## What this task involves
Continue the R code for Manhattan and QQ plots from the point where it stops.

** Excerpted text follows **

Step 4 — Significance Thresholds: Bonferroni vs FDR vs Permutation

Step 5 — Manhattan and QQ Plots

R -- Publication-quality Manhattan and QQ plots with ggplot2

library(ggplot2); library(dplyr)

## Load GEMMA results
gwas <- read.table("output/rice3k_trait1_lmm.assoc.txt",
                   header=TRUE, sep="\t")
gwas$LOG10P <- -log10(gwas$p_lrt)   ## use likelihood ratio test p-value

## Prepare chromosome positions for Manhattan plot
gwas <- gwas %>%
  group_by(chr) %>%
  mutate(chr_max = max(ps)) %>%
  ungroup() %>%
  arrange(chr, ps)

## Cumulative positions
gwas <- gwas %>%
  mutate(chr = as.numeric(chr)) %>%
  group_by(chr) %>%
  mutate(pos_cum = ps + cumsum(c(0, diff(ps)))[1]) %>%
  ungroup()

chr_offsets <- gwas %>%
  group_by(chr) %>%
  summarise(start_cum = min(pos_cum), center = mean(pos_cum), .groups="drop")

** End of Excerpted text **
** Data to examine follows **

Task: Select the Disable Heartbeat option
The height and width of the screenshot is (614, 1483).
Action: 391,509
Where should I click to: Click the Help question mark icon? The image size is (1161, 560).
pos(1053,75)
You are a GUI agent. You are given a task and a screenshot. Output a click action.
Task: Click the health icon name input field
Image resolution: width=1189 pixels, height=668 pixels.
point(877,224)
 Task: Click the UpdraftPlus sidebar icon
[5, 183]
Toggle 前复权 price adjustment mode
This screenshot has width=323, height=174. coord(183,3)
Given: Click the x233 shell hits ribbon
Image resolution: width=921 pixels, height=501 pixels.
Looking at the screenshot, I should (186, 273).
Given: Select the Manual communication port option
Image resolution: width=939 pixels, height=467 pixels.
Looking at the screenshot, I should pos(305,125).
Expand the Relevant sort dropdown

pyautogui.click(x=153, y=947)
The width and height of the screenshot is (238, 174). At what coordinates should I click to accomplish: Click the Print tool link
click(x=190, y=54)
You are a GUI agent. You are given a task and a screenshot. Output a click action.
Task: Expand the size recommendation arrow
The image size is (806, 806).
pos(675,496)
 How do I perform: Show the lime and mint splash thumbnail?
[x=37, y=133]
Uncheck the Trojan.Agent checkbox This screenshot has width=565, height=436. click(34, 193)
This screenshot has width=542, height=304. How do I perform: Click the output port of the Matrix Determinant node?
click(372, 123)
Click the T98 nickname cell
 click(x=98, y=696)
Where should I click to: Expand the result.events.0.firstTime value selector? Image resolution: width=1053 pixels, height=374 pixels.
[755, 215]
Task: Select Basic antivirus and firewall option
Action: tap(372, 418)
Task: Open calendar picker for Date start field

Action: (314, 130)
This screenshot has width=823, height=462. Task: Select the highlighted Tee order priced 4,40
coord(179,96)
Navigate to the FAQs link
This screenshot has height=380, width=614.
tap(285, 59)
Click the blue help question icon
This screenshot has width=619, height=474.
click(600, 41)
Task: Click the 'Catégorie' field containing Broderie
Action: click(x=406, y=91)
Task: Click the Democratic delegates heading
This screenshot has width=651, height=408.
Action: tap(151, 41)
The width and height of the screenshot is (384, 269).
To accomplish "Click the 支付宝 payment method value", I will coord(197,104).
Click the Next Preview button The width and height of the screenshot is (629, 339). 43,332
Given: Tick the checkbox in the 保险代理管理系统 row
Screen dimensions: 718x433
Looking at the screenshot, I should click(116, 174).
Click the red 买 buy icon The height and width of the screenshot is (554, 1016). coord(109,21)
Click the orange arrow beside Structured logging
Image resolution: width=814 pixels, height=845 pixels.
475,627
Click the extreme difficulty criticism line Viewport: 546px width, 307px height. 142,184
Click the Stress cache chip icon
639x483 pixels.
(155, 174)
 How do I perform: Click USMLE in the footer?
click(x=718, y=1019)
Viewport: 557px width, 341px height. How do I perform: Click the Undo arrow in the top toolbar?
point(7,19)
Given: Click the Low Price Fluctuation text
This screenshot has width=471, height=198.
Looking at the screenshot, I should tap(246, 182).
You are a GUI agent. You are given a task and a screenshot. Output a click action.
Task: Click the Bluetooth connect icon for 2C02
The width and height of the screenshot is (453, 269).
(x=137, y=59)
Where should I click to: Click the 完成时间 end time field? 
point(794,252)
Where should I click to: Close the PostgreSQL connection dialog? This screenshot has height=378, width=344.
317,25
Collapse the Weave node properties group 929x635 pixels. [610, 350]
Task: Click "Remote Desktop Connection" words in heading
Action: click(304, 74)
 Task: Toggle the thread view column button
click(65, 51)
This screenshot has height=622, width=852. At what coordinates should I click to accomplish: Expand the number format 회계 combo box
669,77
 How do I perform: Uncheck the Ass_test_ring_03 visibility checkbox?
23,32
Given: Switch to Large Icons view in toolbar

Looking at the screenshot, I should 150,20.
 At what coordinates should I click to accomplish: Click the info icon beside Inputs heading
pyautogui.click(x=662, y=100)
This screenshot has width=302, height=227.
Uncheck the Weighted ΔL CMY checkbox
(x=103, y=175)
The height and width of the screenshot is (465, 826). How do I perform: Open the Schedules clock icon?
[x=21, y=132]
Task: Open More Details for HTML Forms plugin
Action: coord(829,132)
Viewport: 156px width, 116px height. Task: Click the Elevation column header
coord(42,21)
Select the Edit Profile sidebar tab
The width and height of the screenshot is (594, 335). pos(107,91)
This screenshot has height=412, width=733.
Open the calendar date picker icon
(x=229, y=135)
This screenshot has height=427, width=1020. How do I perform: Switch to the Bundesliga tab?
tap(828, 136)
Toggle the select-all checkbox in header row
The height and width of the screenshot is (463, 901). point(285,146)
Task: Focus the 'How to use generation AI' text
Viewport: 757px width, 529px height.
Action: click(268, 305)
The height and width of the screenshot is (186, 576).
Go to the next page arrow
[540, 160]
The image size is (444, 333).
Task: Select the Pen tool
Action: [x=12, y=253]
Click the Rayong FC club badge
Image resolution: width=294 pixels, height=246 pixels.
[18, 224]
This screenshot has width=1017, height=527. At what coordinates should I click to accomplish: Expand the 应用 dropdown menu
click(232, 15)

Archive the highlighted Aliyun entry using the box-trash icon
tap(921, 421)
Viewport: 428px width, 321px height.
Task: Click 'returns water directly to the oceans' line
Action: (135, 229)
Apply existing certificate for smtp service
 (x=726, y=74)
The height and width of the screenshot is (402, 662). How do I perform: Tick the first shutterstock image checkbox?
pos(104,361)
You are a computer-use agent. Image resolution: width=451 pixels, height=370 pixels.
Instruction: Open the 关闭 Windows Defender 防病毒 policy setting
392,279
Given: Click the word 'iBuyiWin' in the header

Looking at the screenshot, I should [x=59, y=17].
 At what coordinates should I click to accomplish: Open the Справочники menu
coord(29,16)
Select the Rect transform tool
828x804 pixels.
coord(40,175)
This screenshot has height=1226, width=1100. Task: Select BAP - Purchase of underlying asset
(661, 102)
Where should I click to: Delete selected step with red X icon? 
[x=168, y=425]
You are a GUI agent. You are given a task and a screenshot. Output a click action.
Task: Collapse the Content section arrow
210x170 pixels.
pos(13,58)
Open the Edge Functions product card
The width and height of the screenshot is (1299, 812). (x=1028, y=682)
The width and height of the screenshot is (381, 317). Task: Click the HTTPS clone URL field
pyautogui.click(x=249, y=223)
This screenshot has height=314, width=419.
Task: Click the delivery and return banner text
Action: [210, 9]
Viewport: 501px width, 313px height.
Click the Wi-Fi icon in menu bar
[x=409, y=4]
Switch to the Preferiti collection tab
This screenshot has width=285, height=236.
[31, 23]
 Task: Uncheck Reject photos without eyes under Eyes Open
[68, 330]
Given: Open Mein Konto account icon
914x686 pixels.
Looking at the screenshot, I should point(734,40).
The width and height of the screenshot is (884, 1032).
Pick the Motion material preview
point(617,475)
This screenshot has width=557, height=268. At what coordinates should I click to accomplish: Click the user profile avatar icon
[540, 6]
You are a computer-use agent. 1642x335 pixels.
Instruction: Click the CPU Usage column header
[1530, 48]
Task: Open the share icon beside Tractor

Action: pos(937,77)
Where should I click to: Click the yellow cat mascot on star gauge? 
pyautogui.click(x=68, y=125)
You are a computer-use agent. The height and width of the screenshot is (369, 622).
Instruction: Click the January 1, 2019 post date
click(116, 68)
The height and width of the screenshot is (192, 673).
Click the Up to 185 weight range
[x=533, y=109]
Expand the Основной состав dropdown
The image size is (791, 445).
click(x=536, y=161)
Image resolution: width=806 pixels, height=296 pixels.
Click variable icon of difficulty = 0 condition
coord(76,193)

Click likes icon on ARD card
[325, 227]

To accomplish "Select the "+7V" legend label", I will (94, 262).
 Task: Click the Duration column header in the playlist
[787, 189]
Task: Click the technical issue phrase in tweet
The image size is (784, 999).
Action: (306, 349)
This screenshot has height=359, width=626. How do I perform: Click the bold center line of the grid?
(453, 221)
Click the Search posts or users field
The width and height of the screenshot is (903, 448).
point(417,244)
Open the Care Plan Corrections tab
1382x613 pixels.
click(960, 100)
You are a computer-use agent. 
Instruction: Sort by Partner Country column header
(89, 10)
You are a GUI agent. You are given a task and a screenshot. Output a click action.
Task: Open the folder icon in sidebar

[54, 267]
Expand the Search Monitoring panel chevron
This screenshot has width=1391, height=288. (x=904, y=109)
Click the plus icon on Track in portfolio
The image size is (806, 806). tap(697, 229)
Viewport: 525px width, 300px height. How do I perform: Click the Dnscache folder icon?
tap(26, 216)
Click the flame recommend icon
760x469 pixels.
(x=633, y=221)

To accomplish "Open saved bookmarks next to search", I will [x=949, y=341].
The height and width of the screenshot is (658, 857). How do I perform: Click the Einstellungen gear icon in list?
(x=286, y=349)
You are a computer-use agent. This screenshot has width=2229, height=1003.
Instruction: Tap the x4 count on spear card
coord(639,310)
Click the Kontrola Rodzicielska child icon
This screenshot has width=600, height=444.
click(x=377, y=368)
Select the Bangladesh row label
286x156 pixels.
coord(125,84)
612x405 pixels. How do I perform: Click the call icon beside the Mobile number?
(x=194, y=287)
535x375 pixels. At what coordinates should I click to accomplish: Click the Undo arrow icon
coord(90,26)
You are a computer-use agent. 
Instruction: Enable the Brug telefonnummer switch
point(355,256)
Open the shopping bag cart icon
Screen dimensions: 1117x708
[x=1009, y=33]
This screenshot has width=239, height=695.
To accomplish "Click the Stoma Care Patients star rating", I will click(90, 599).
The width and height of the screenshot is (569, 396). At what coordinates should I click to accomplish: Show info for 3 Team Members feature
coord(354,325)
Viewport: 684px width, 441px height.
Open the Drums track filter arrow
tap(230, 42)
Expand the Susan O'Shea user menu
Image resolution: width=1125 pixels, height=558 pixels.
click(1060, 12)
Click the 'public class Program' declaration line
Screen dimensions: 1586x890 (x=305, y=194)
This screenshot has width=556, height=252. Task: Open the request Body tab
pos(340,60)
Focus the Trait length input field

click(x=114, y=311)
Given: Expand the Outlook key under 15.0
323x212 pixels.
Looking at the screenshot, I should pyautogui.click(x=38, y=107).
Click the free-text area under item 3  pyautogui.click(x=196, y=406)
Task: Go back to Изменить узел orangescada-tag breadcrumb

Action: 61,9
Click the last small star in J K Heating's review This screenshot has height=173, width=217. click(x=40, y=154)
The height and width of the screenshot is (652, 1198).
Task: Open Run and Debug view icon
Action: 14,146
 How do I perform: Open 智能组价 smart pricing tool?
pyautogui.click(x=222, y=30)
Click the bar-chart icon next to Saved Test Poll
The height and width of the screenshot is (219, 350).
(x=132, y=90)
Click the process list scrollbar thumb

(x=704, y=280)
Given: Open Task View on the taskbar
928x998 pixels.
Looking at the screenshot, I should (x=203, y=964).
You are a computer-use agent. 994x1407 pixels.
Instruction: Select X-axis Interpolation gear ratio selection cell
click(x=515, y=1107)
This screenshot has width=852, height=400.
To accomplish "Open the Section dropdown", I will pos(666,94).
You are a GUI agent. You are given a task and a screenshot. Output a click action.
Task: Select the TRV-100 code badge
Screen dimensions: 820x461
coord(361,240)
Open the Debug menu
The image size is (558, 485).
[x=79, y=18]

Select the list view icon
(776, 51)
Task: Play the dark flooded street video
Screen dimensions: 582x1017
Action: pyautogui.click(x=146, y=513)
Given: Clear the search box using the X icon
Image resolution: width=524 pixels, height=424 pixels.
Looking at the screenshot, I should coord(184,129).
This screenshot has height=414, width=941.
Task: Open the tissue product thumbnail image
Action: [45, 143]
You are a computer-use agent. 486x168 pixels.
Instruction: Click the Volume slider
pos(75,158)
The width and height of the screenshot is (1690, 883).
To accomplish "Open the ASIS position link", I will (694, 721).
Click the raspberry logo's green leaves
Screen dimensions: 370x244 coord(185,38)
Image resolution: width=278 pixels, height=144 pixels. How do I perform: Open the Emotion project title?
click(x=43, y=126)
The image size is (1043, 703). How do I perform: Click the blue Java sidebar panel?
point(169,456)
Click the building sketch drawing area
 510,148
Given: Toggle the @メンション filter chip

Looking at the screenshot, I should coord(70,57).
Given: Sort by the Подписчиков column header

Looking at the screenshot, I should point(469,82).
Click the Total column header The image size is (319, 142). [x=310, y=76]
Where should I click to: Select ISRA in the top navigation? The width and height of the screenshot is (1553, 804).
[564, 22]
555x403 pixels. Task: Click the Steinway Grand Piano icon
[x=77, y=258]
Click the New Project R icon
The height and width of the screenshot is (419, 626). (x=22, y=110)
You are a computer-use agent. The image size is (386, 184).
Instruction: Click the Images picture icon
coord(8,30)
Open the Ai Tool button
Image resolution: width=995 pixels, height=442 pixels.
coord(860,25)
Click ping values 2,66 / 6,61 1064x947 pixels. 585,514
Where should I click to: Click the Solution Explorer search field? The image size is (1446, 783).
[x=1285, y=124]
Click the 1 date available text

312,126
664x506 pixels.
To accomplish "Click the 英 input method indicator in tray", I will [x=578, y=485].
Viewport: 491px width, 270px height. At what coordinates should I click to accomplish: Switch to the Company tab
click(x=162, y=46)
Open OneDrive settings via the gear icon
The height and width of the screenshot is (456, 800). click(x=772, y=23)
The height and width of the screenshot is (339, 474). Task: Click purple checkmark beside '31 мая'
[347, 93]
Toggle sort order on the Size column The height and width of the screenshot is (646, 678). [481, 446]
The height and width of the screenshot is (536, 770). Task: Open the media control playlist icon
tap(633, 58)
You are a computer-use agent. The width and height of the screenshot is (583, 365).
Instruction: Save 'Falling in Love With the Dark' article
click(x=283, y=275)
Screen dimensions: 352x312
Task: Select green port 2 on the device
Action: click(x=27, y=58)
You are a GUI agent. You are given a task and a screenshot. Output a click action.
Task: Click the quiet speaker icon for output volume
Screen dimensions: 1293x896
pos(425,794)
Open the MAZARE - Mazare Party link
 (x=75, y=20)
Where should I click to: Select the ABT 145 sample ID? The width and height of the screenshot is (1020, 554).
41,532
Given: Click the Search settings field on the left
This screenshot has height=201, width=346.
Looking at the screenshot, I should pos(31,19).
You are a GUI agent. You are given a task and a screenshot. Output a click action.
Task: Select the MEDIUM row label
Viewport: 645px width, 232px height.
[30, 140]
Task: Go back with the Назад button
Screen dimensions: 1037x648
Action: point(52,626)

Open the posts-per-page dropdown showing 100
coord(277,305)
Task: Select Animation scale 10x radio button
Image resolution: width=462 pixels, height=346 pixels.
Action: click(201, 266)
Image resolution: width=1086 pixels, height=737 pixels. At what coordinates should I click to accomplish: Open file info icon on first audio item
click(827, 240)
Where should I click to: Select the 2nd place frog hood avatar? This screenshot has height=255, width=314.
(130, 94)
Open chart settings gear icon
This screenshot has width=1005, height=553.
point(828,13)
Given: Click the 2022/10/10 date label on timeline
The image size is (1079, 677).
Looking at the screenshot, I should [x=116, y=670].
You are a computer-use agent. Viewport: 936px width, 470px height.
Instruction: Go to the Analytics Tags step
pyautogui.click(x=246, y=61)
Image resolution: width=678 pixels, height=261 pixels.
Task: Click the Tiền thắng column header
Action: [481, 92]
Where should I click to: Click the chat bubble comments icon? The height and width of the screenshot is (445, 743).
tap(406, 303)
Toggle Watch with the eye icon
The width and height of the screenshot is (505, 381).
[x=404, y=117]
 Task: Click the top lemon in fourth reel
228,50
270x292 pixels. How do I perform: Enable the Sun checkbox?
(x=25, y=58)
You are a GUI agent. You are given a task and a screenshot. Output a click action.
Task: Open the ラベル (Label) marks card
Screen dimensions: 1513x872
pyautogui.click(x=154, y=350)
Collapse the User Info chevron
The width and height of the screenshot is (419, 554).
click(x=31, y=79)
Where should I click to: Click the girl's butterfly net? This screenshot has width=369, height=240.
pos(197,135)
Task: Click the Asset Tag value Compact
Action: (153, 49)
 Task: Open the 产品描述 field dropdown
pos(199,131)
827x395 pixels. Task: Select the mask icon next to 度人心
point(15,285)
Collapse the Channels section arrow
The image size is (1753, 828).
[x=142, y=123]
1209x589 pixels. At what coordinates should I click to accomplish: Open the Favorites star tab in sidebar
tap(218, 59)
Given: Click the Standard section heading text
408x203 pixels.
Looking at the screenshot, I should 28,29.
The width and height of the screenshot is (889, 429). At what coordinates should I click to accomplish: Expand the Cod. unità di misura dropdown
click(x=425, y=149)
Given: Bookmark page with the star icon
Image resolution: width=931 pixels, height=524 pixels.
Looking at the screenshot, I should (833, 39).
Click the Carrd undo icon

** End of Data to examine **

## Response to this exercise
## Build cumulative positions across chromosomes
offset <- 0; gwas$pos_plot <- 0
for(ch in sort(unique(gwas$chr))) {
  mask <- gwas$chr == ch
  gwas$pos_plot[mask] <- gwas$ps[mask] + offset
  offset <- offset + max(gwas$ps[mask]) + 5e7
  chr_offsets$center[chr_offsets$chr == ch] <- mean(gwas$pos_plot[mask])
}

bonf <- -log10(0.05 / nrow(gwas))
sugg <- -log10(1 / nrow(gwas))

## Manhattan plot
col_odd  <- "#2166ac"; col_even <- "#74add1"
gwas$colour <- ifelse(gwas$chr %% 2 == 0, col_even, col_odd)
gwas$colour[gwas$LOG10P > bonf] <- "#e31a1c"  ## significant = red

ggplot(gwas, aes(pos_plot, LOG10P, colour=I(colour))) +
  geom_point(size=0.4, alpha=0.8) +
  geom_hline(yintercept=bonf, linetype="dashed", colour="red",   linewidth=0.6) +
  geom_hline(yintercept=sugg, linetype="dotted", colour="orange", linewidth=0.5) +
  scale_x_continuous(breaks=chr_offsets$center,
                     labels=paste0("Chr", chr_offsets$chr)) +
  scale_y_continuous(name="-log10(p)", expand=c(0.02,0)) +
  labs(title="GWAS Manhattan Plot",
       subtitle=paste0(nrow(gwas), " SNPs; red dashed = Bonferroni; orange dotted = suggestive")) +
  theme_minimal(base_size=11) +
  theme(axis.text.x=element_text(angle=45, hjust=1, size=8),
        panel.grid.major.x=element_blank())
ggsave("gwas_manhattan.png", width=14, height=5, dpi=200)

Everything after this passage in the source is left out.